> Information provided:

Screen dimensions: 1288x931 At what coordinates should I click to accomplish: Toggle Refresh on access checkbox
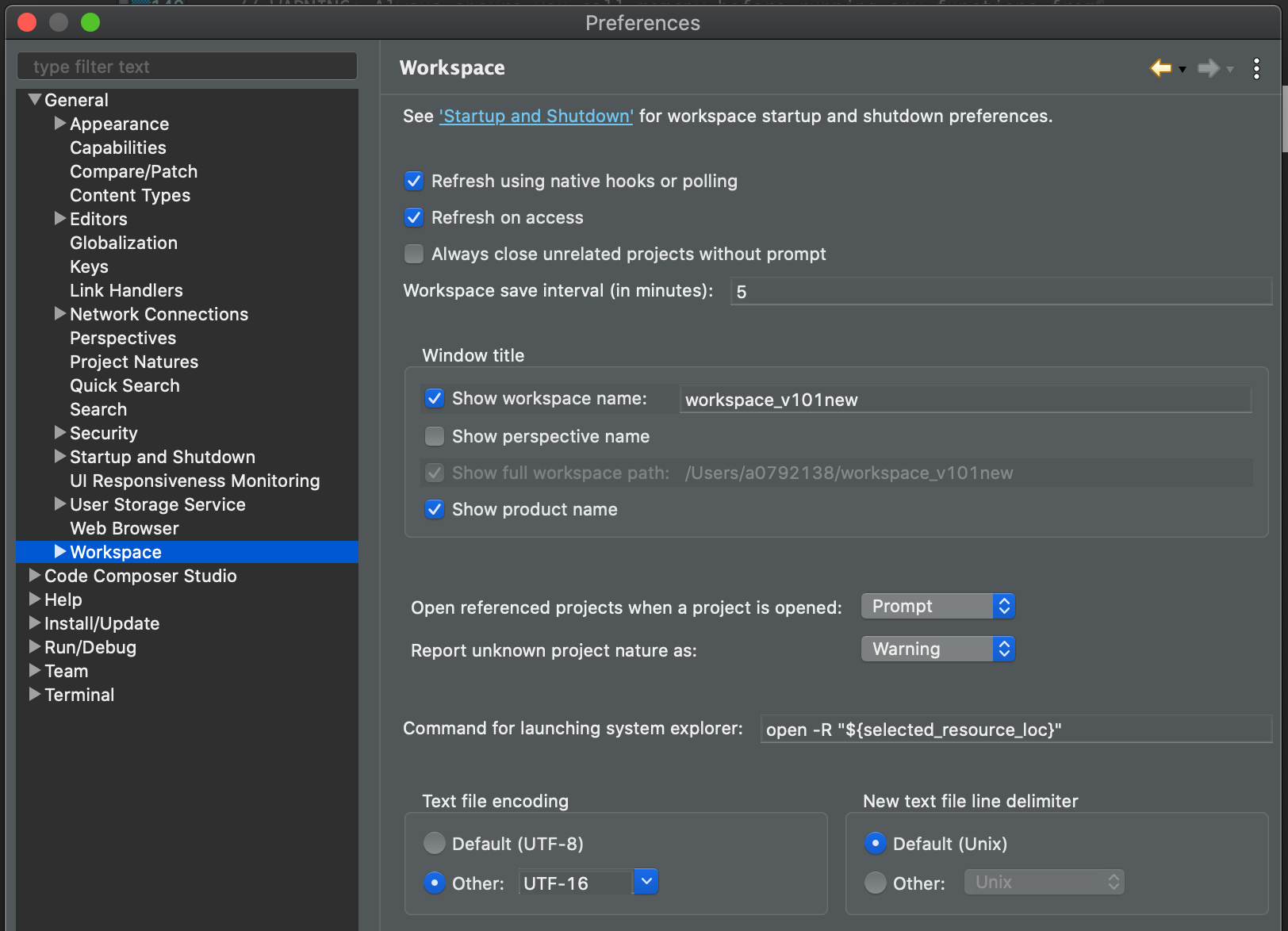(414, 217)
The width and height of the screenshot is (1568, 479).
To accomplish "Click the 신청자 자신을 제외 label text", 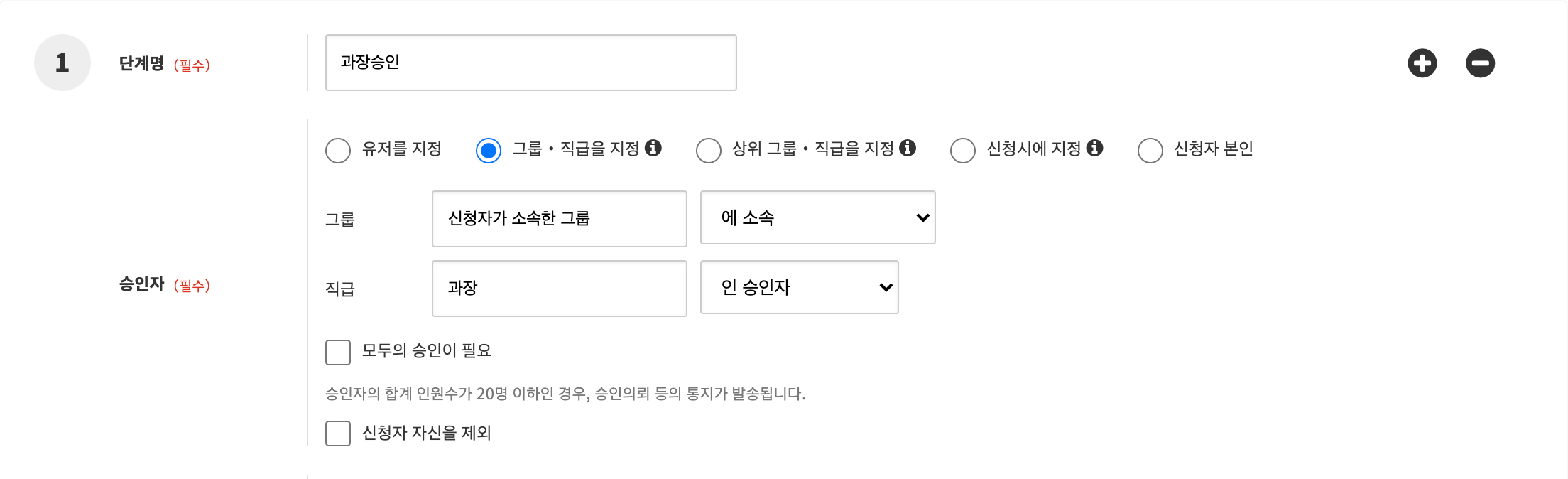I will (427, 433).
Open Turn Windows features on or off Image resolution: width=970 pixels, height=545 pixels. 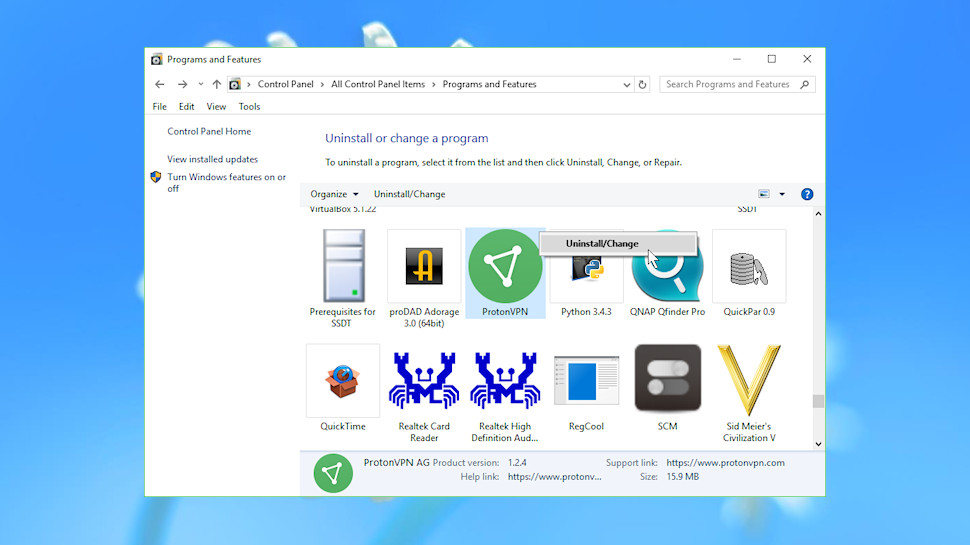[x=226, y=182]
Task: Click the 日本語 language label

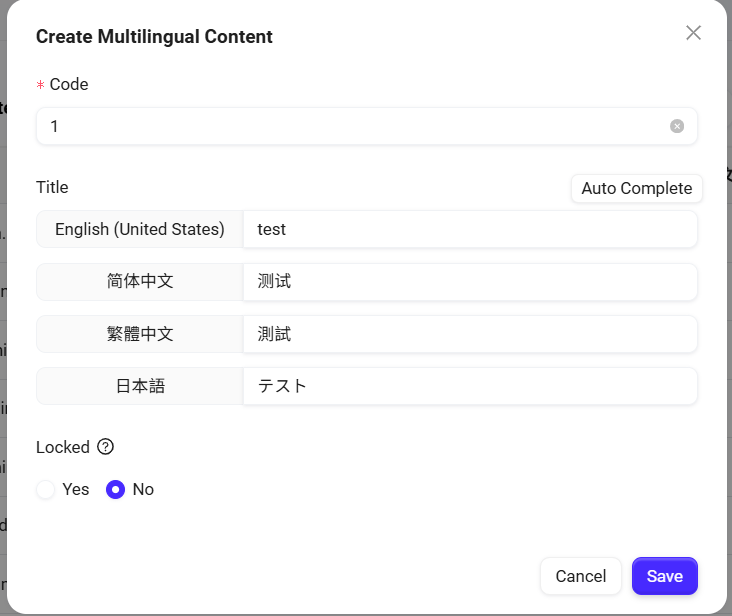Action: [x=140, y=386]
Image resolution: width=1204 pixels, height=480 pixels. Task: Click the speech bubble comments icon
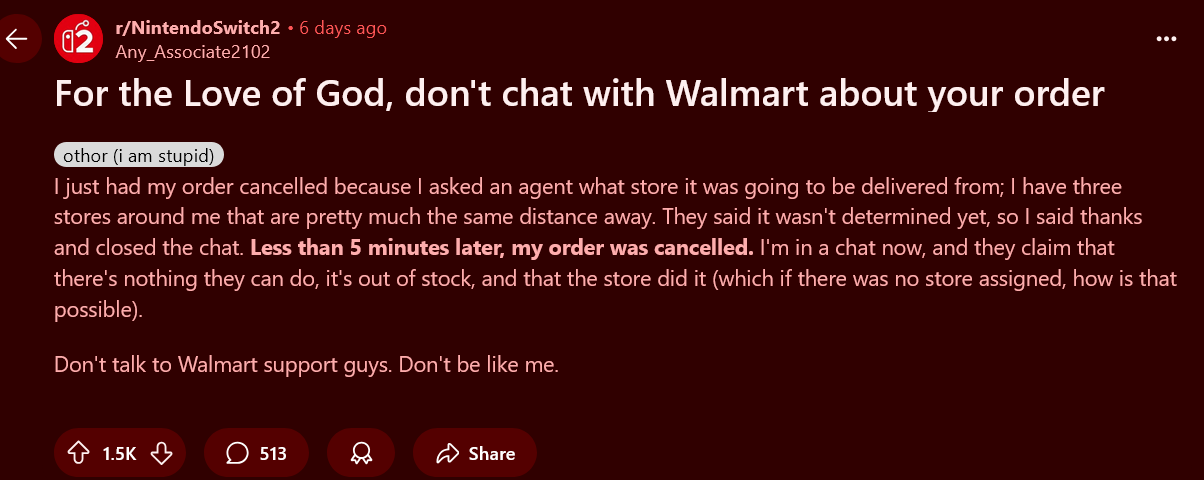(237, 454)
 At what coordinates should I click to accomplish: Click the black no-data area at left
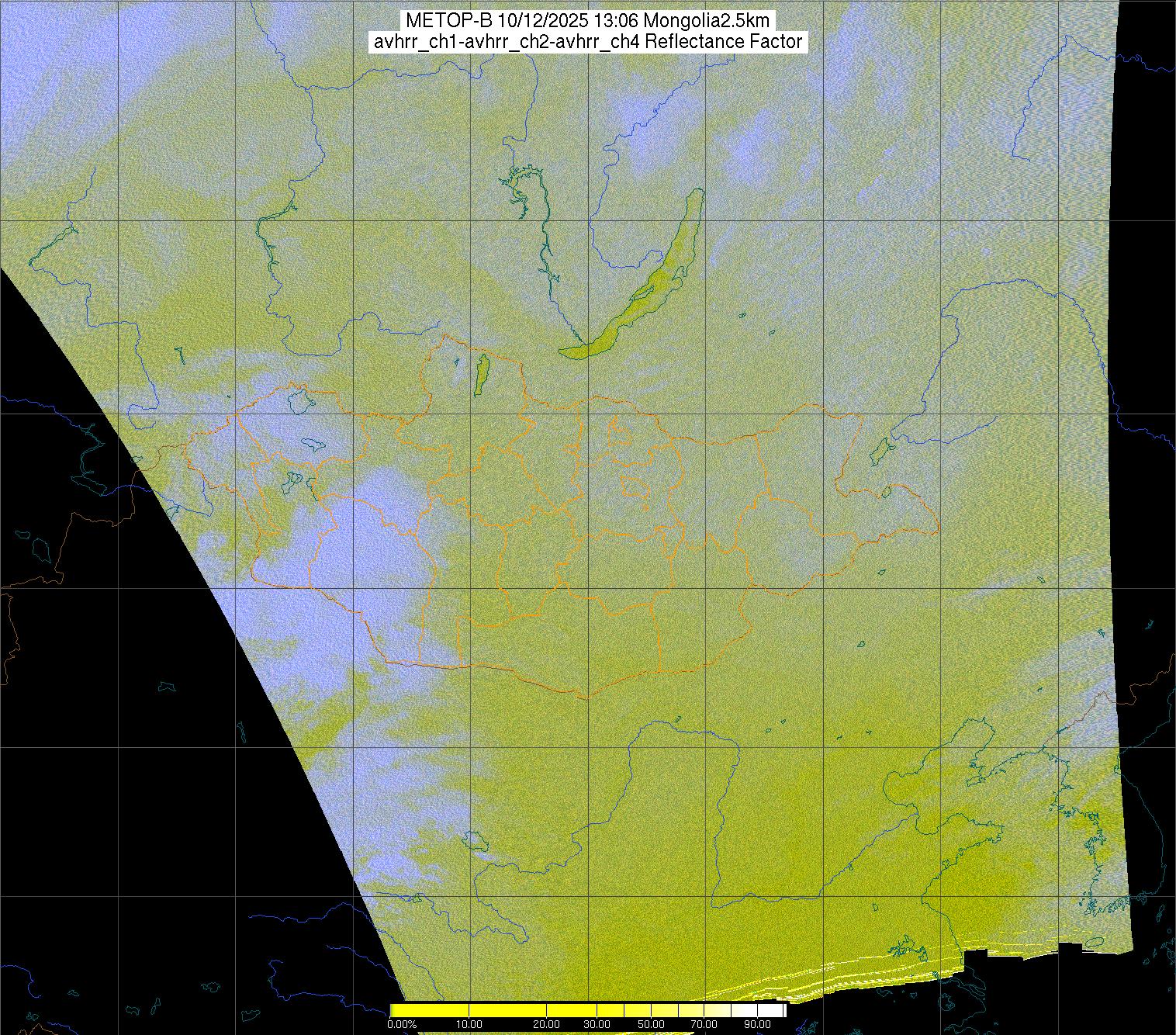click(116, 698)
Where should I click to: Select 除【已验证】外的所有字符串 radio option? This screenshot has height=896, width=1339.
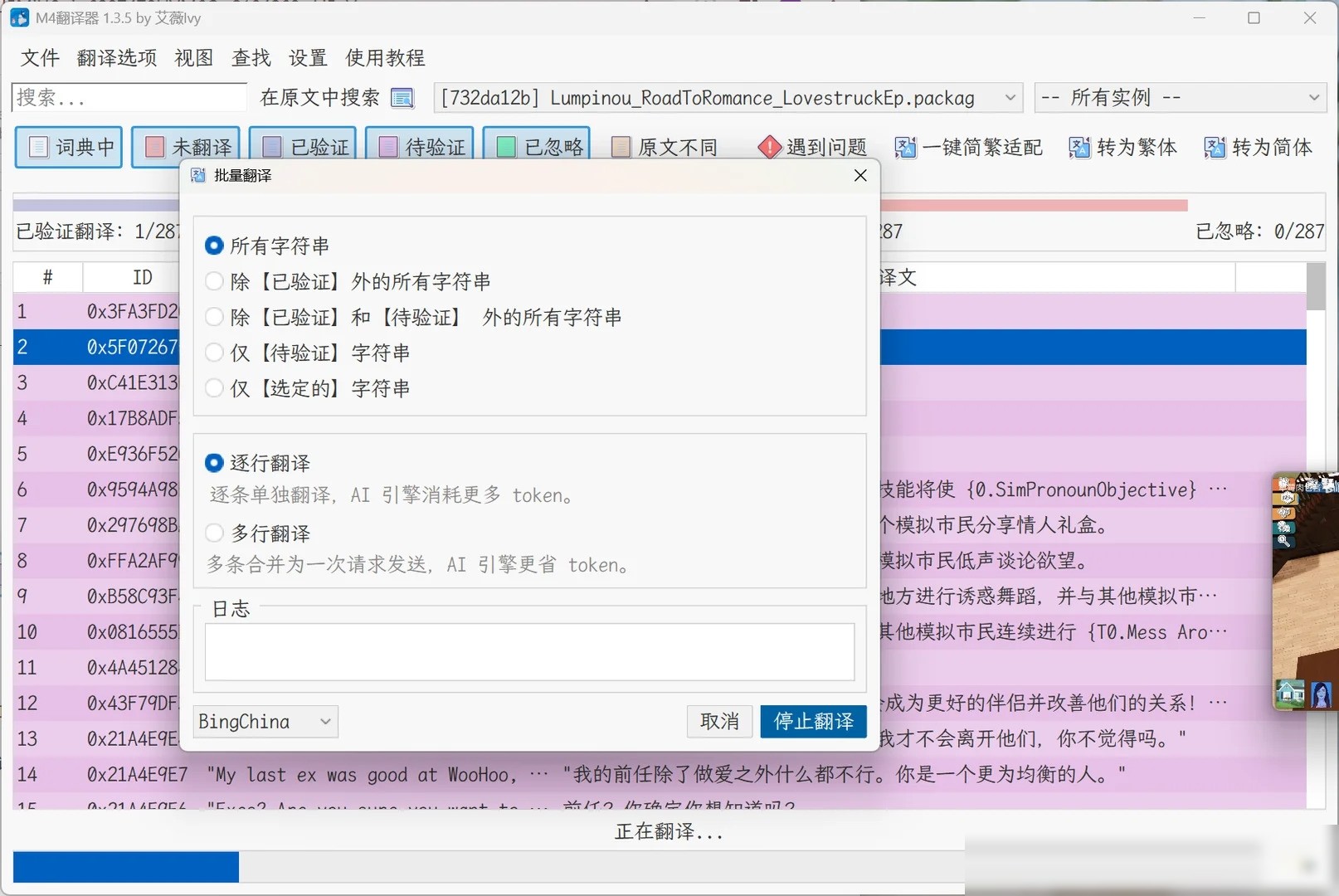tap(214, 281)
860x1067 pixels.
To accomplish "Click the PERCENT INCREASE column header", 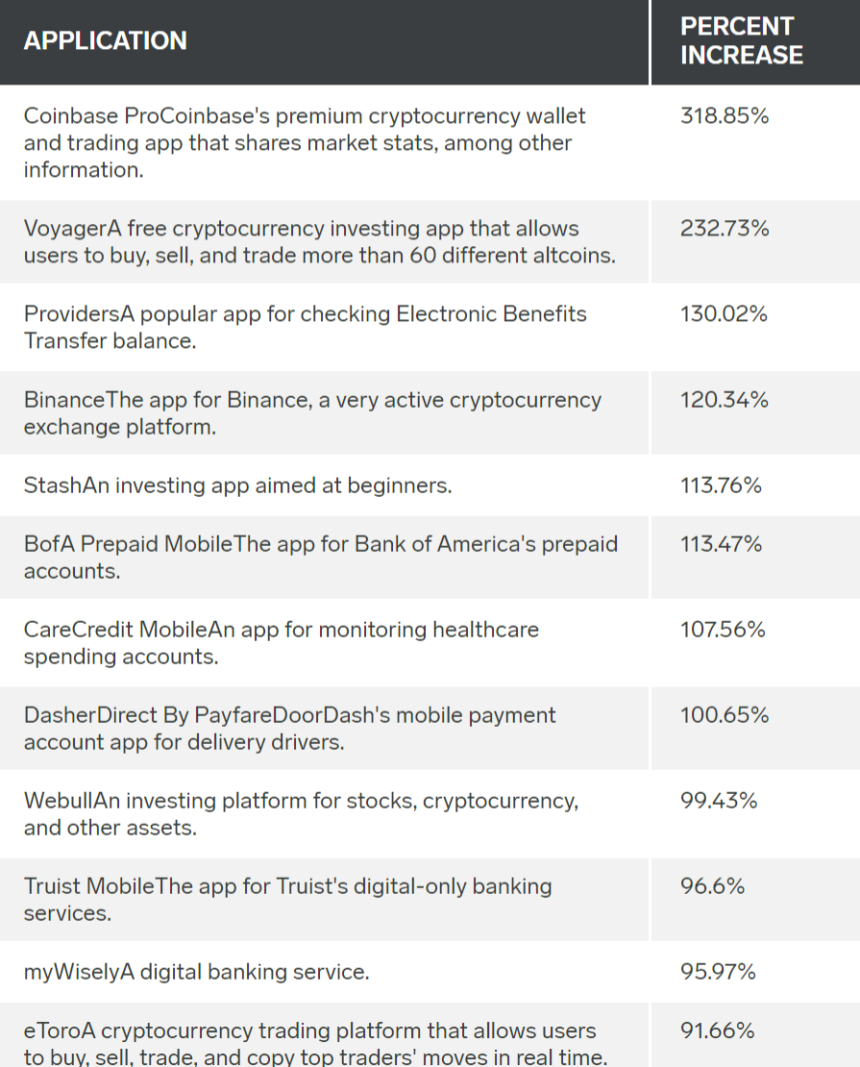I will [741, 41].
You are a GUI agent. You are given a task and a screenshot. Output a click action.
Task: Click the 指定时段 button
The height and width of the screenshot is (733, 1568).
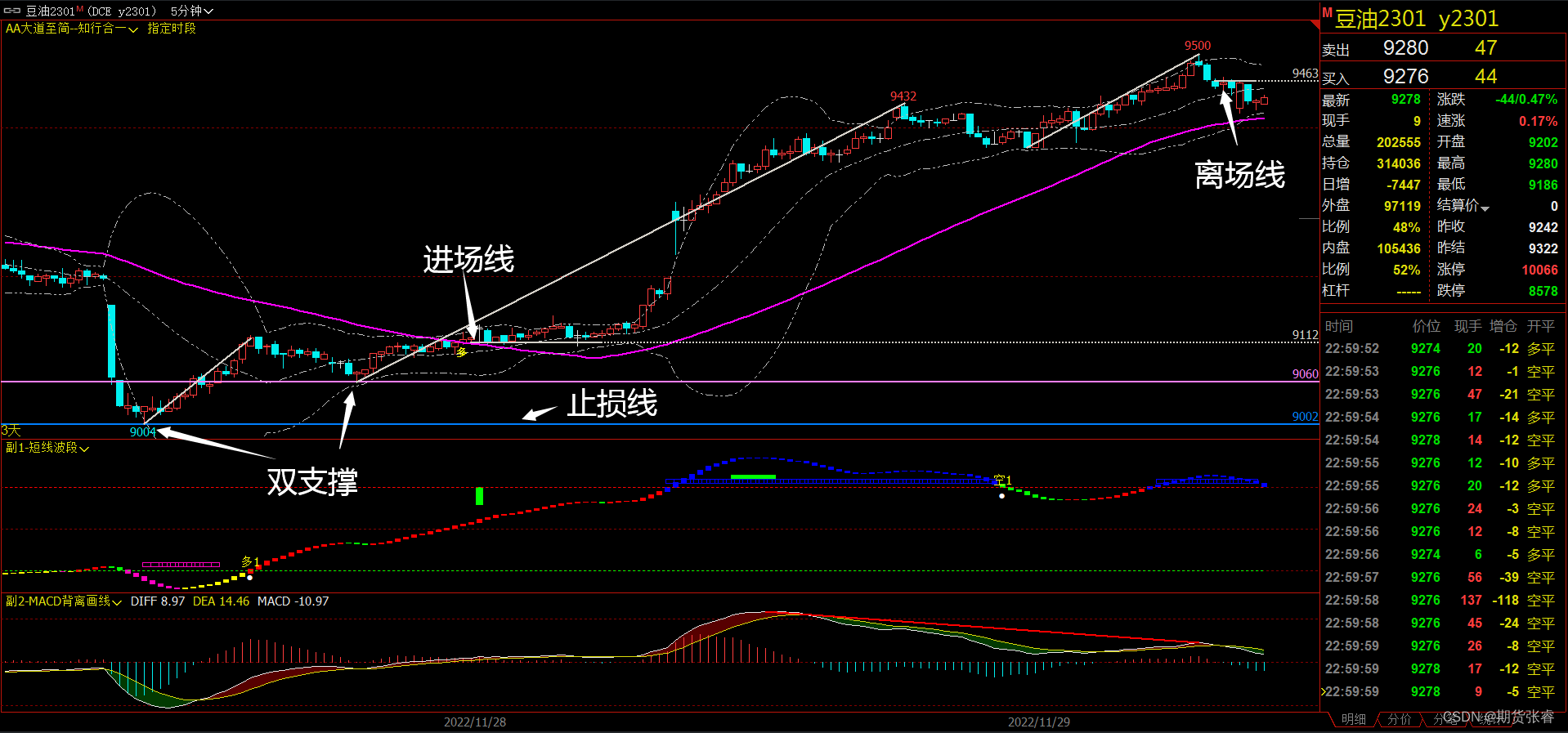pyautogui.click(x=172, y=29)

> Exercise description:
Without the pictures, transcribe exactly the lines above from the one containing "You are a GUI" through the last.

> Response to the exercise:
You are a GUI agent. You are given a task and a screenshot. Output a click action.
Task: Click the 指定时段 button
The height and width of the screenshot is (733, 1568).
pyautogui.click(x=172, y=29)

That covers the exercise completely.